On resisting the call of the new & accepting the joy of settling.

Anais Gschwind
2 min readFeb 5, 2020

I grew up with a deep suspicion of the idea of settling for the ordinary. Children of the nineties are imbued with a particular sense of being special, unique and destined for greatness. Or is that just me…?

You can do anything you want, they say.

You’re clever, you’ll succeed at whatever you put your mind to!

Determined to reject that false prophecy, I spent most of my twenties living out my special life in all the (retrospectively) ordinary ways.

But while I didn’t necessarily believe the hype, a part of me was convinced my special future would eventually arrive for me. It would come to collect me in a most unsuspecting moment and then my life would begin. Somebody would turn the colour on in the matrix and everything would finally be illuminated.

That future evidently never turned up.

I have arrived in my thirties to find myself on the most unnervingly typical trajectory. My biological clock is ticking, wedding planning is underway and I’ve already moved into the suburban leafy neighborhood with the dog. My current to do list includes the purchase of a more powerful vacuum cleaner for chrissakes.

My twenty-something self would be horrified. Settling down was always antithesis to me. In the same way teenagers confuse high-drama relationships for true love, I equated a chaotic, tumultuous life with a meaningful one.

‘Settling down’ implies a giving up of something, a letting go or an acceptance of something that was there all the time. ‘Settling down’ refers to making a decision to stop struggling, striving, seeking, searching. Settling is reaching an agreement with yourself to stay put emotionally, physically and everything in between.

It pains me to admit that this settling down thing sounds like a delightful prospect right now.
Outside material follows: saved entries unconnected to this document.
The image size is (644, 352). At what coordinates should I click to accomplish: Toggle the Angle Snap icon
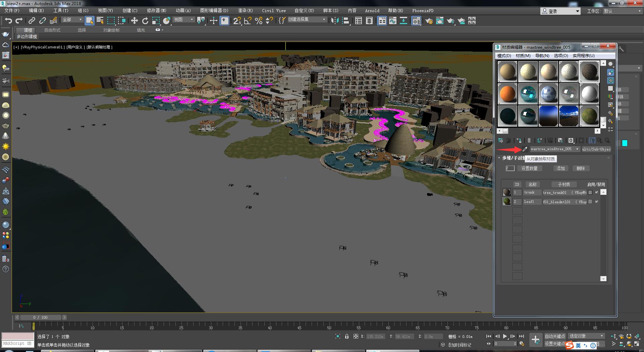tap(248, 21)
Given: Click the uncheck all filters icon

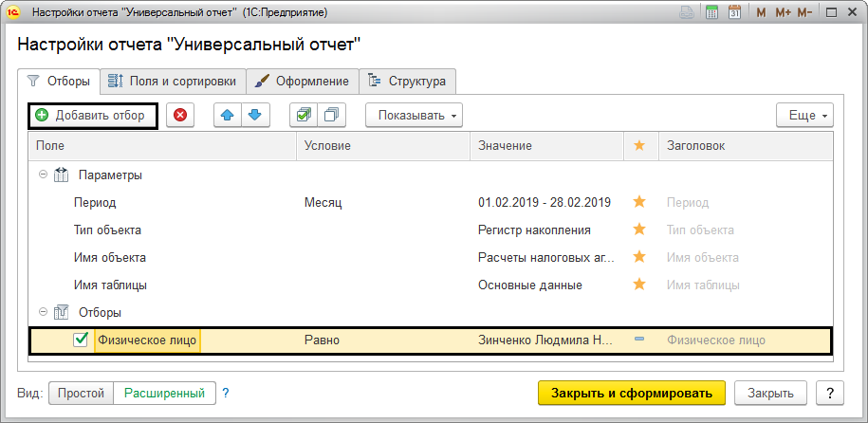Looking at the screenshot, I should 331,116.
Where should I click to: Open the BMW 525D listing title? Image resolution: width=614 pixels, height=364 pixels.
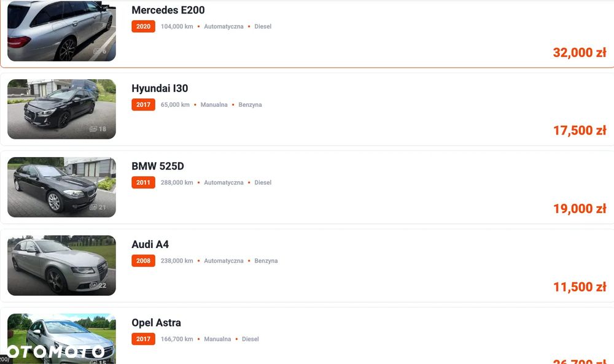click(x=158, y=166)
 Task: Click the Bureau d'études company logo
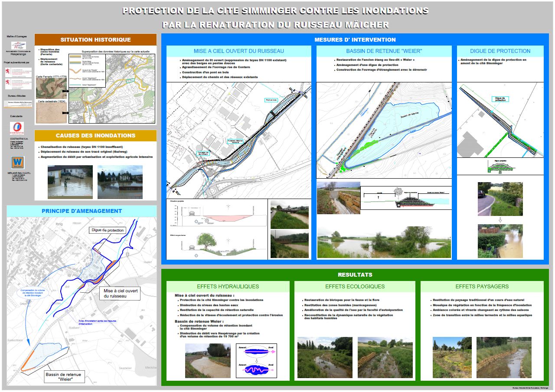tap(18, 104)
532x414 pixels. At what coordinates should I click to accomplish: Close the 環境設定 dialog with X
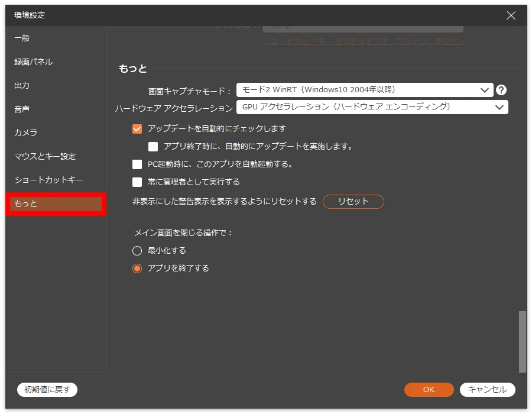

I delight in reinvention. I revel in the opportunity to start again, be a different version of myself and discard what is no longer shiny and new. But I’ve become tired of that cycle that consistently fails to serve me with any longevity.

What would life be like if I accepted I am only as special as everyone else? Perhaps perpetual comparison would give way to the kind of radical self compassion that allows a person to truly live freely.

Perhaps settling down is rather the ultimate letting go?